My life is constricting about me. Friends die and each of their deaths, as John Donne said, “diminishes me”. My inability to walk long distances has ended my travelling abroad with my wife. The softening of my voice inhibits my entering into group conversations, and my diminished hearing, when I don’t use my hearing aids, isolates me even more.
In gatherings of lawyers and even judges I am one of the oldest present, and don’t know many of them. I feel like a spectator at those events, observing from the sidelines. Even at dinner parties, sometimes I feel removed, as if watching my friends enacting their lives from afar.
Often when I do things like vacation in the Berkshires or go to Fenway Park, I have the overwhelming sense that I may be doing them for the last time. There is nostalgia in that.
The cruelest irony of old age is that now that I have finally learned to drive a golf ball down the middle of the fairway, it doesn’t go very far. On a par four hole, I can rarely reach the green in two.
After my death, I will live on in my judicial opinions quoted, my four books read, but mainly in the memory of family and friends who loved me. In the end though, like the men down at Mory’s, I “will pass and be forgotten like the rest.”
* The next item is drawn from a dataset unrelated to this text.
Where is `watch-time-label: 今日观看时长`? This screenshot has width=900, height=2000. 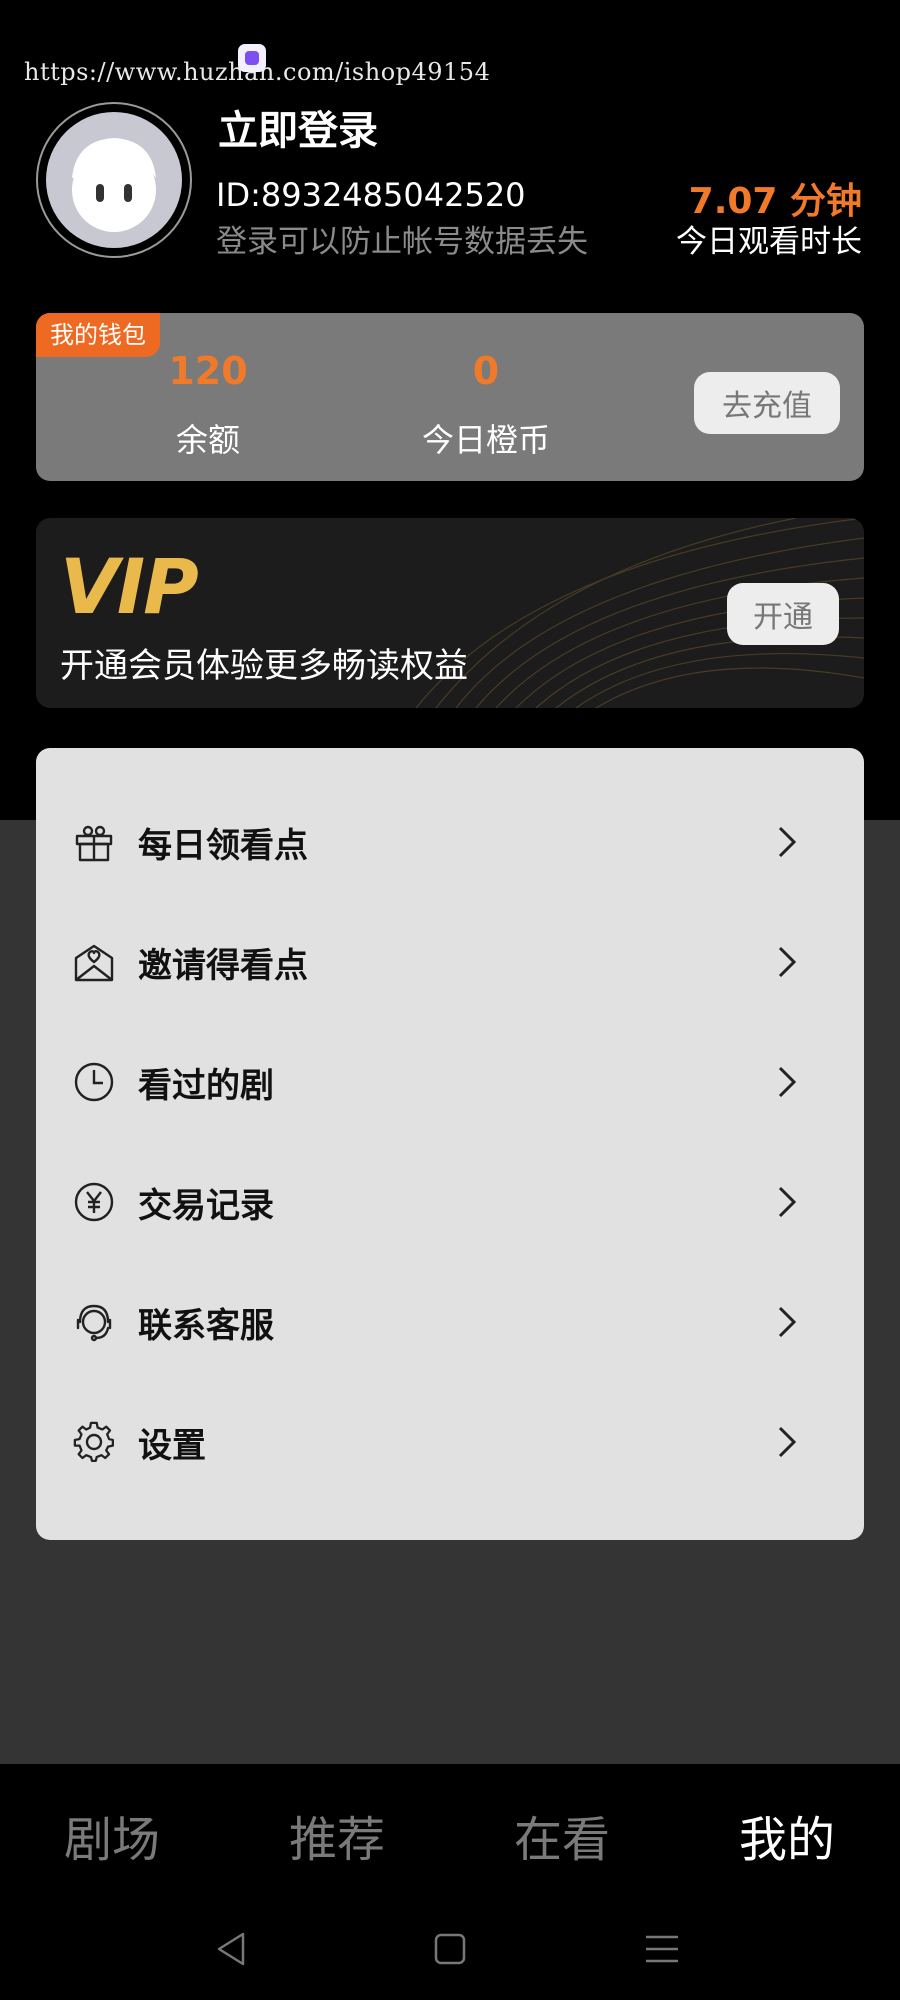
watch-time-label: 今日观看时长 is located at coordinates (769, 242).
And yet despite this gloomy intimation of my mortality, I am a happy man. I cherish my wife dearly; delight in my children, grandchildren and great grandchildren; befriend my friends. I go to the courthouse each day with eager anticipation of undertaking the challenge of trying a case or writing an opinion. I read books and write essays. I see plays and go to concerts. I play tennis with old-timers, and attack the golf course with a fierce determination to shoot my age. I lose regularly in rollicking games of poker to a bunch of scoundrels. I root for the Red Sox.
In the next few years, or who knows when, in the words of Thomas Wolfe again, “Death may take my life, but I have lived it ‘ere he took it.” Really lived it.